Task statement: Skip the pictures and give back the rest of the listing exactly.

Records for this task:

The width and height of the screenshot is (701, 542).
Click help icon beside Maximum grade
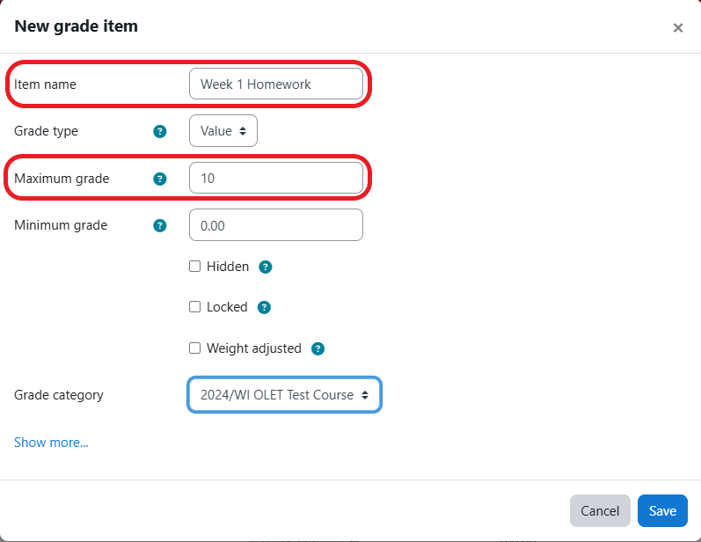click(x=159, y=179)
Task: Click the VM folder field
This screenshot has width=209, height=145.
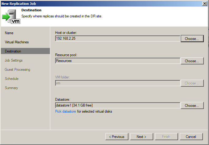Action: [118, 83]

Solution to the problem:
The width and height of the screenshot is (701, 542).
Click help icon beside Maximum grade
click(x=159, y=179)
Task: Click the VM folder field
This screenshot has width=209, height=145.
Action: [118, 83]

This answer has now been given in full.